The range starts at the line containing "Select the SeMö" and ends at the last line of the records below. Reproduce those lines exactly.
==== Supplied information
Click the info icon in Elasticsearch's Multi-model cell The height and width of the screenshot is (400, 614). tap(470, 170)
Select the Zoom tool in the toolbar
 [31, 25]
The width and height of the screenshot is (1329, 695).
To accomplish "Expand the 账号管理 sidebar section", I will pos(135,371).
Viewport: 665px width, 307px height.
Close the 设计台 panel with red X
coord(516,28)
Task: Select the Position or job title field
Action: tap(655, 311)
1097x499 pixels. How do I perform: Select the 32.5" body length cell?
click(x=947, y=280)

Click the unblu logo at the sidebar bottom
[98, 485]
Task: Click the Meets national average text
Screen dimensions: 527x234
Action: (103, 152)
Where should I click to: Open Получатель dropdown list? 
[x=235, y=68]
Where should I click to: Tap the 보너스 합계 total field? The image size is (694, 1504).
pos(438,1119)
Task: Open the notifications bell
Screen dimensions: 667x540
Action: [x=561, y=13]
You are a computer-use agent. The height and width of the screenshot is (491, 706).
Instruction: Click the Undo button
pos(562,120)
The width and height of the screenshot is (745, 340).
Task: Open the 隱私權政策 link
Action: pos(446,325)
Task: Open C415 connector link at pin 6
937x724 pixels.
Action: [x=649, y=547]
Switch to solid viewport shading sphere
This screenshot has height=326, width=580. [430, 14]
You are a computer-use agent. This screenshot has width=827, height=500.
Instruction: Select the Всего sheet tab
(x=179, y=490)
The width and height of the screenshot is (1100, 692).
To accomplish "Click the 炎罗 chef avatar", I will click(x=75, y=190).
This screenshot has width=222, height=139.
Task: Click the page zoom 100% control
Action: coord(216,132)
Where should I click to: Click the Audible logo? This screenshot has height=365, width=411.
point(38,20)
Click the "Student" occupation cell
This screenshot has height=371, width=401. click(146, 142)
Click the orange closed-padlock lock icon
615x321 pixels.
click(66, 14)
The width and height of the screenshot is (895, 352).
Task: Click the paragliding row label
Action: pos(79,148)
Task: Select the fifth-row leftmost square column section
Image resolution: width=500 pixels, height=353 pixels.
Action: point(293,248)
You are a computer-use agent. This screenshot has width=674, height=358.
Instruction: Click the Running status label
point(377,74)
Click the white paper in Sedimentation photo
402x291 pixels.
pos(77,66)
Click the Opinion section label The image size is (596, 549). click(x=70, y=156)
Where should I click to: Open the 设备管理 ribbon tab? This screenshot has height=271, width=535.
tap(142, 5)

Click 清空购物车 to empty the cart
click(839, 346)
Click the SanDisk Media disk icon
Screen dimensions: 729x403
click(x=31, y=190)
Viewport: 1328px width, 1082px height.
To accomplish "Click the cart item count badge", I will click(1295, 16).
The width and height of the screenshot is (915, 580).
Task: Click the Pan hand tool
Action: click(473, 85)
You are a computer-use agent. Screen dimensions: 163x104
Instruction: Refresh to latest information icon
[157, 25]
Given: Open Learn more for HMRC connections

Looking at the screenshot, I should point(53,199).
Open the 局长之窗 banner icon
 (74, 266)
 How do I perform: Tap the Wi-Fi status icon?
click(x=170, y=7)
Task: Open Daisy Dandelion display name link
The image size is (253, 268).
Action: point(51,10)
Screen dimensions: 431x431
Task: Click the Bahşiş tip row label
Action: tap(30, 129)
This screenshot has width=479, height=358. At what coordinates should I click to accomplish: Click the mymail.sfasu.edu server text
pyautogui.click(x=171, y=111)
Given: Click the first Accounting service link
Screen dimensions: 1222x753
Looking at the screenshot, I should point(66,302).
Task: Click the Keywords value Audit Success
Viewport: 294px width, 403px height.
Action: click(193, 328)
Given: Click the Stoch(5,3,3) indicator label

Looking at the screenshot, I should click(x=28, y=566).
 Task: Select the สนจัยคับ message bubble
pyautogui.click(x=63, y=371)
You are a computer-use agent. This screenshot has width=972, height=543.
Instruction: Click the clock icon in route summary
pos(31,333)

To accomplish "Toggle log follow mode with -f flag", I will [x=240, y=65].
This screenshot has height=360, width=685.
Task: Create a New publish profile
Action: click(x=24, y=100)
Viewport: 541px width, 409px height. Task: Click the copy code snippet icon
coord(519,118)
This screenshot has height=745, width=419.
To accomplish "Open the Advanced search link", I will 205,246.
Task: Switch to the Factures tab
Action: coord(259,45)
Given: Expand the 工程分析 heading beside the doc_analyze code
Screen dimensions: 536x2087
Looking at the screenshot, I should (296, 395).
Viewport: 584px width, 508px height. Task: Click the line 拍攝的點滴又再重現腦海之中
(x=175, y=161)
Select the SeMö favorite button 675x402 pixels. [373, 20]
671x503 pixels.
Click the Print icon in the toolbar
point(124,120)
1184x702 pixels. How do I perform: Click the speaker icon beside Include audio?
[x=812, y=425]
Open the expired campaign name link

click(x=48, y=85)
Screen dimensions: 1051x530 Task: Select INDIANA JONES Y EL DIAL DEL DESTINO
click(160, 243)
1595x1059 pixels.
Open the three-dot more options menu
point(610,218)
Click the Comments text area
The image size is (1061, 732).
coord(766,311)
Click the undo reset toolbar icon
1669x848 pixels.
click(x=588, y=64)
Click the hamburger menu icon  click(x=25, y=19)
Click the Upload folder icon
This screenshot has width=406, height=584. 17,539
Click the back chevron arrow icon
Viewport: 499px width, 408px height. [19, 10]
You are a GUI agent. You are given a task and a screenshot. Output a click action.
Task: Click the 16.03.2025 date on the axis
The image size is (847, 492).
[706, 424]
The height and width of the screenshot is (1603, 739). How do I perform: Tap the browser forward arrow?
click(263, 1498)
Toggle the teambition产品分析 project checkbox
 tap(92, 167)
========
__Solution for this exercise__.
Select the SeMö favorite button 675x402 pixels. [373, 20]
671x503 pixels.
Click the Print icon in the toolbar
point(124,120)
1184x702 pixels. How do I perform: Click the speaker icon beside Include audio?
[x=812, y=425]
Open the expired campaign name link

click(x=48, y=85)
Screen dimensions: 1051x530 Task: Select INDIANA JONES Y EL DIAL DEL DESTINO
click(160, 243)
1595x1059 pixels.
Open the three-dot more options menu
point(610,218)
Click the Comments text area
The image size is (1061, 732).
coord(766,311)
Click the undo reset toolbar icon
1669x848 pixels.
click(x=588, y=64)
Click the hamburger menu icon  click(x=25, y=19)
Click the Upload folder icon
This screenshot has width=406, height=584. 17,539
Click the back chevron arrow icon
Viewport: 499px width, 408px height. [19, 10]
You are a GUI agent. You are given a task and a screenshot. Output a click action.
Task: Click the 16.03.2025 date on the axis
The image size is (847, 492).
[706, 424]
The height and width of the screenshot is (1603, 739). How do I perform: Tap the browser forward arrow?
click(263, 1498)
Toggle the teambition产品分析 project checkbox
 tap(92, 167)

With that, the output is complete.